さすがに同期からも伝わってこなかったその手の噂話は、他にも色々あるらしい。
余計な事を言ったとばかりに眉を顰めたような声で命令して、ロイが薬瓶の蓋を閉める音がした。少し背中が乾くのを待って、次に皮膚を保護するという粘性の油が薄く塗られる。
手袋を外したロイの指先に触れられても、じくりとした鈍さしか感じない背中に黙っていると、ロイの方から口を開いた。

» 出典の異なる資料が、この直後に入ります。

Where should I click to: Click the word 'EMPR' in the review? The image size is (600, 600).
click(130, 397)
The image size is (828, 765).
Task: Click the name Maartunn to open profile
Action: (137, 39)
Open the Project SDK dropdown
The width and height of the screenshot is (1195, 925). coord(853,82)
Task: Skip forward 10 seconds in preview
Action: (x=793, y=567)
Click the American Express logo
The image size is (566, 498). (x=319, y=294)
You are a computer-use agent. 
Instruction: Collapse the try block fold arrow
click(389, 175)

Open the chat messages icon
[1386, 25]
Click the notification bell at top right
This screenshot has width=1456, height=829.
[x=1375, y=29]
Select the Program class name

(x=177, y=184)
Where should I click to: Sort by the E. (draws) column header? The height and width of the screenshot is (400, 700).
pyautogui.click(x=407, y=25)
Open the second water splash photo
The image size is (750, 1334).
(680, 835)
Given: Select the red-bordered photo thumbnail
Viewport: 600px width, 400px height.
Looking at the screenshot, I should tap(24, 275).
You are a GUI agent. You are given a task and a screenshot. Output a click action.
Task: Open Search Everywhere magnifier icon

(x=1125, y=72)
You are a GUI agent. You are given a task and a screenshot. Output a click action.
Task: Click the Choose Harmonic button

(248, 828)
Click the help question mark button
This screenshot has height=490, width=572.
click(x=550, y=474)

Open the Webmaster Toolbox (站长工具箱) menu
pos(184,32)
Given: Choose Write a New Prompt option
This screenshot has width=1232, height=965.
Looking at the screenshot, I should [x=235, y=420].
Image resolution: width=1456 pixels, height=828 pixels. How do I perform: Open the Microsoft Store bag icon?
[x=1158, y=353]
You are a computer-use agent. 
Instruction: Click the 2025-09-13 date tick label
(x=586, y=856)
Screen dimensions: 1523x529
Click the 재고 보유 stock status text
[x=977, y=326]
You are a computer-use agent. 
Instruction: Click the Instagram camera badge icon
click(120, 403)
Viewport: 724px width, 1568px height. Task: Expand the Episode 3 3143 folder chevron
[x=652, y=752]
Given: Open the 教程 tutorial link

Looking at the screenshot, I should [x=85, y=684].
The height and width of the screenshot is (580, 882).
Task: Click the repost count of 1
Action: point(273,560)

「帰還兵の部下に、夜な夜な無理をさせてるとかいう方か」
「そうですね」
「このクソ忙しい時に暇な連中もいたものだな。病人を見舞うと見せかけて面白話の吹聴とは」
「繁忙は優秀さに比例するものです。仕方ありません」
「珍しく君に褒められたな。仕方ない頑張るか」

はははと笑ったロイに同調は出来ない。
まただんまりを通したリザの背にゆっくりと塗り込んでいきながら、ロイが真面目な口調になる。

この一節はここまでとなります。